The case described here, the dentist with the fresh mouth (uninhibited speech), and sweet craving, is an example of the behavioral variant of FTD, bvFTD, the most common FTD. Besides uninhibited behavior, signs and symptoms associated with bvFTD often include apathy and utilization behavior (doing something that is a normal function, but not for any apparent reason, e.g., opening and closing a drawer, or shuffling through a stack of papers). Some have suggested that most extreme hoarders have some frontal lobe abnormality.
Temporal Lobe Loss: Related Behaviors
Drs. Kluver and Bucy removed a large part of the temporal lobes of monkeys, disrupting massive numbers of temporal (frontal) lobe circuits. The monkeys were found to masturbate (more than their usual amount); to be apparently more fearless, ignoring snakes; to fail to recognize familiar objects, and to be hyper-oral, stuffing objects into their mouths with great abandon. Kluver-Bucy syndrome can occur in humans as a result of FTD. Also, herpes infection, Alzheimer’s, and trauma can cause Kluver-Bucy syndrome.
The Red Baron’s Brain Injury
The Red Baron was a flying ace in WW I. His flying skill and judgment were excellent, until his judgment let him down. The Baron received a brain injury in combat. He became sullen, withdrawn, and made poor judgments. Once he even flew low over enemy lines pursuing a damaged enemy plane, an action he warned his students never to do.
He was trying to make another score, a score he did not need. His low flight made him vulnerable to ground machine guns. He was hit and killed. It is believed that his earlier brain trauma led to a change in his personality, from an accurate but cautious flyer to an immature poor decision-maker, a person with FTD from brain trauma.
Clearly, damage to the frontal lobe can cause distressing, even heartbreaking changes in behavior. The monkeys who lost part of their frontal brain, the people with Kluver-Bucy syndrome, the Red Baron, extreme hoarders, and those with bvFTD are examples. Since behaviors define personality, frontal lobe damage can change a person’s personality.
The US Food and Drug Administration (FDA) has approved no medications for treatment of FTD. Research has shown that Donepezil (Aricept), rivastigmine (Exelon) and similar medications are not useful. While early studies were encouraging, definitive studies of memantine (Namenda) have shown it appears to have no value for treating FTD.
However, there are treatments that are generally accepted as useful. These are behavioral interventions. If the family understands the patient cannot help his lack of inhibition, they can be supportive rather than critical.
Sometimes public explanations of the behavior will sooth an offended person. Some families have cards printed, “My wife has a condition in which she may say inappropriate things.
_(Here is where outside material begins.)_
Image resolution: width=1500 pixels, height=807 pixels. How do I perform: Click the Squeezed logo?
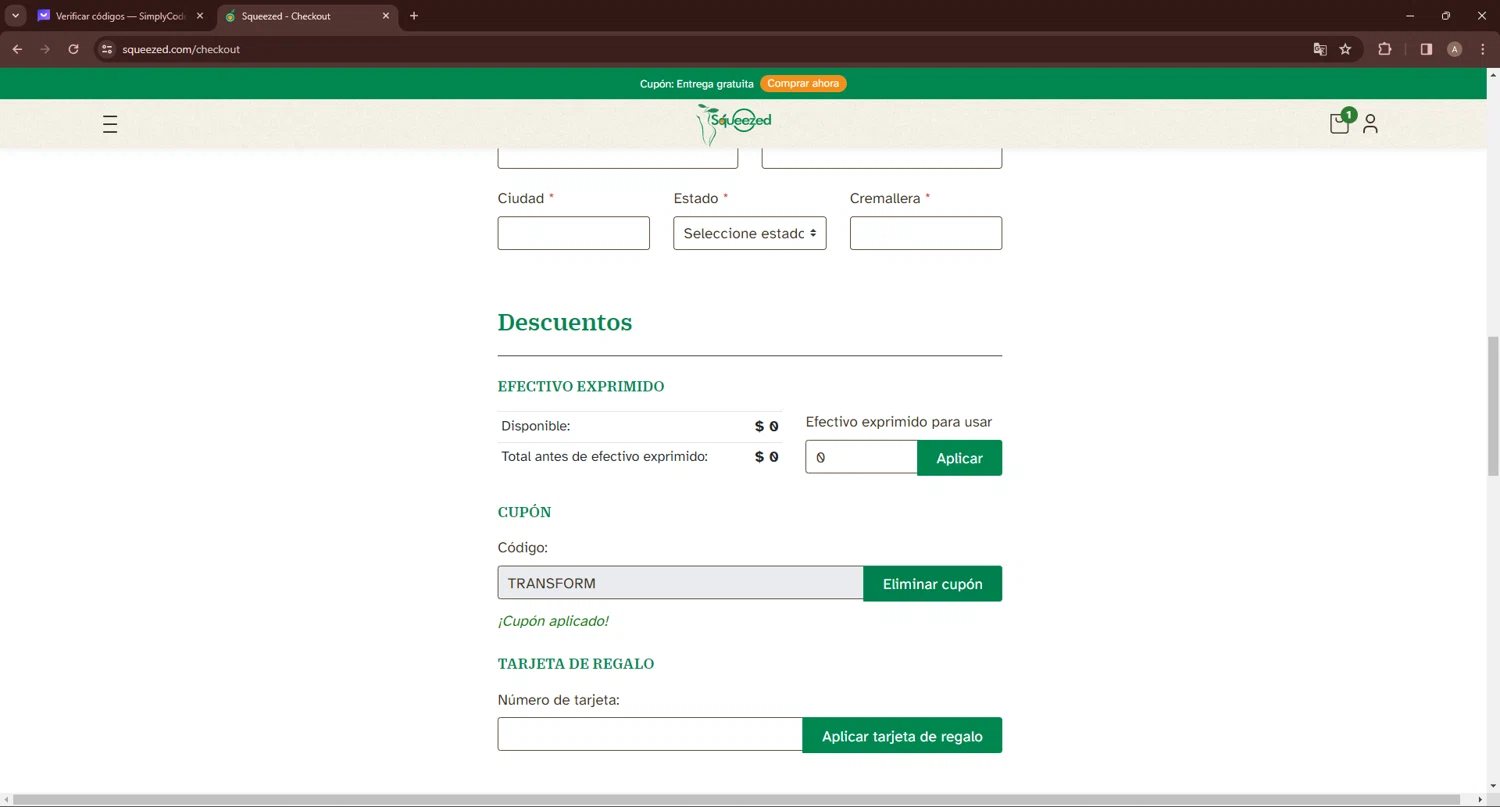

We apologize if you are offended, and hope you will understand.” Knowledge about this condition by the family can reduce embarrassment, safeguard finances, and protect the person’s quality of life.
Note: Cases described in this article are based on real cases and are meant to be typical. However, details have been scrambled, so each case should be considered fictional; any similarity to any patient is purely coincidental.